To connect your repository to SEAD, you need to be a registered partner repository. The following steps are needed to register and accept/publish collections from SEAD:
- Obtain access to SEAD system
- Register the repository profile
- Develop a client to pull and publish the collections
1. Obtain access to SEAD system
To obtain access to SEAD system, please contact SEAD and provide the IP addresses/subnets of the repository servers that will be accessing SEAD services. The SEAD team will add those addresses to its registry of partner repositories and grant access to SEAD services for those IP addresses.
Once registered, the following endpoint will be accessible by the repository: https://seadva-test.d2i.indiana.edu/sead-c3pr/.
2. Register the repository profile
Repositories need to create a profile in the JSON-LD format (http://json-ld.org/) that will be used by the SEAD Matchmaker in its pairing between datasets and repositories. The profile should include the following information:
- Repository name ID ("orgidentifier") - a required field that will serve as the repository ID in SEAD.
- Data types (“Data Mimetypes”) - types of files that the repository will accept.
- Collection depth (“Max Collection Depth”) - maximum collection depth that the repository can accept and deposit.
- Maximum dataset size (“Max Dataset Size”) – the size (in bytes) of individual files in the collection that the repository can accept.

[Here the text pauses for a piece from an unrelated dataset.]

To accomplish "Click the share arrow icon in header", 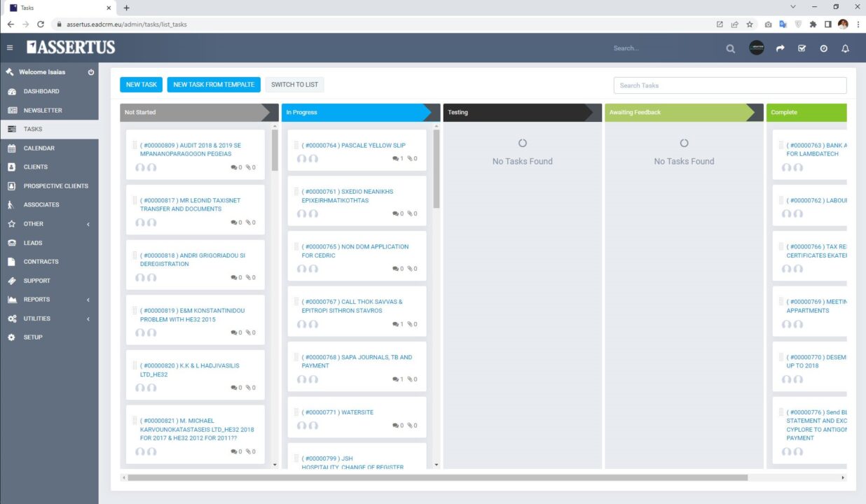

- “Total Size” – Total acceptable size of the collection in bytes
- “Metadata Terms“- Minimum metadata fields that a collection should contain
- “Affiliations” - Organizations that a collection should be affiliated with
- “Rights Holder IDs Required” - Whether the collections should have a valid global identifier (ORCID, Clowder, or Google ID) for the "Rights Holder" metadata.
Please refer to http://seadva-test.d2i.indiana.edu/sead-c3pr/api/researchobjects/matchingrepositories/rules for more information about these metadata types.
Following is a sample JSON-LD profile of a repository:
Once the repository profile is created, it should be registered with SEAD by sending a POST request to the following endpoint with the JSON-LD profile as the POST body.
Once registered, the newly registered repository will be listed in the above endpoint. You will be able to receive the full profile using the following endpoint.
3. Develop a client to pull and publish the collections
When SEAD receives publication requests from its users for a repository, it keeps a list of those requests. To access the collections and publish them, partner repositories need to implement an agent that handles the metadata and data retrieval and status updates. You can refer to https://github.com/Data-to-Insight-Center/sead2/tree/master/sead-nds-repository for a sample agent code.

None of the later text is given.